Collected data
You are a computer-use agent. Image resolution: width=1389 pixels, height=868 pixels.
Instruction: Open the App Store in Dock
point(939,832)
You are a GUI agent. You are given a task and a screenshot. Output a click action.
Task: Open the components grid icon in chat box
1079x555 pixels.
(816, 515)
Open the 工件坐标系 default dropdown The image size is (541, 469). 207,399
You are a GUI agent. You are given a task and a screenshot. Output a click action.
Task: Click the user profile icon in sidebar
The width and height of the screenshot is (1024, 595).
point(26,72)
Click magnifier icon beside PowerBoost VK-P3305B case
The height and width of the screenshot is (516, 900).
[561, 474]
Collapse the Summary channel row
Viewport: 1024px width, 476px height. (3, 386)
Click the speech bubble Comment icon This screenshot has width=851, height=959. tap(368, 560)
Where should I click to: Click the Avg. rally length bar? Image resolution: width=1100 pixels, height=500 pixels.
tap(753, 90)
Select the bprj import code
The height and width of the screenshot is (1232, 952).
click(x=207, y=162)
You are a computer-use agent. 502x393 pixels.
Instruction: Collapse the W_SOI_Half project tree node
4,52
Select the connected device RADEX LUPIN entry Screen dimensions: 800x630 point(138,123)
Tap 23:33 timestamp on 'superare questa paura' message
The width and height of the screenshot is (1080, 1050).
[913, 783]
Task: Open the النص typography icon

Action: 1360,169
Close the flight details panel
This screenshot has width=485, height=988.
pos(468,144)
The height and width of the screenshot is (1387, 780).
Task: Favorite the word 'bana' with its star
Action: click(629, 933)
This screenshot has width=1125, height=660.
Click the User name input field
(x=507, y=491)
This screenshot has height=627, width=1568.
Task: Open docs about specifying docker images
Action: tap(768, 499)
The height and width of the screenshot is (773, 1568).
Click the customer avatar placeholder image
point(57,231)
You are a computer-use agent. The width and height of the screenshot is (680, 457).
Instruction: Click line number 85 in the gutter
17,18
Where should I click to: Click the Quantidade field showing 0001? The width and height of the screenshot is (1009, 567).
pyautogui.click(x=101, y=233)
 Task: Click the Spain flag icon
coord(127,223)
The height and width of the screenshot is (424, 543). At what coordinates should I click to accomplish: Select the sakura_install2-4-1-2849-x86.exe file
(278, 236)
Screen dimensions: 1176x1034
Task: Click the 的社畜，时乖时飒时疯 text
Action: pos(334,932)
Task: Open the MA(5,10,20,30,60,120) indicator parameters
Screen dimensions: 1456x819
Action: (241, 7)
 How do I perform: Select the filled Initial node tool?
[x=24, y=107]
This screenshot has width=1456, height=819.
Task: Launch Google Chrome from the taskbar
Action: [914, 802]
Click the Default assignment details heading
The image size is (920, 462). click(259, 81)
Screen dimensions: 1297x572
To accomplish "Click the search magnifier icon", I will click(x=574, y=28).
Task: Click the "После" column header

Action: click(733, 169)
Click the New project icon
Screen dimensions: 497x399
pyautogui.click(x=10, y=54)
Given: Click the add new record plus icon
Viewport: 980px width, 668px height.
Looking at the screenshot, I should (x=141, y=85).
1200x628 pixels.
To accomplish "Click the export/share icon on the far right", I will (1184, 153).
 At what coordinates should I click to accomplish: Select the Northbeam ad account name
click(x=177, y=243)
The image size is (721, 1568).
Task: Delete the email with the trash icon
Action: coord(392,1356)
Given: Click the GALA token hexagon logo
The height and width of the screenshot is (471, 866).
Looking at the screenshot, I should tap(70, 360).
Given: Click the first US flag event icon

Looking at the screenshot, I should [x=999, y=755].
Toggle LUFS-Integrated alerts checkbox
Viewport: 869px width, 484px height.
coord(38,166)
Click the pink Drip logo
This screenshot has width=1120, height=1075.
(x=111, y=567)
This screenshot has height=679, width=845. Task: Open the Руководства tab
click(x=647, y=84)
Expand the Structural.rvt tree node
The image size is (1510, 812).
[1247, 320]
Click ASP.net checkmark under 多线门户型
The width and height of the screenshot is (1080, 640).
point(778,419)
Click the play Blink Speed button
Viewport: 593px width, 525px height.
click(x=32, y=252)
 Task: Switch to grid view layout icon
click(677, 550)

=== Work required ===
Lines of the data above that include the string "computer" must each be copied.

=== Task solution ===
You are a computer-use agent. Image resolution: width=1389 pixels, height=868 pixels.
You are a computer-use agent. 502x393 pixels.
You are a computer-use agent. The width and height of the screenshot is (680, 457).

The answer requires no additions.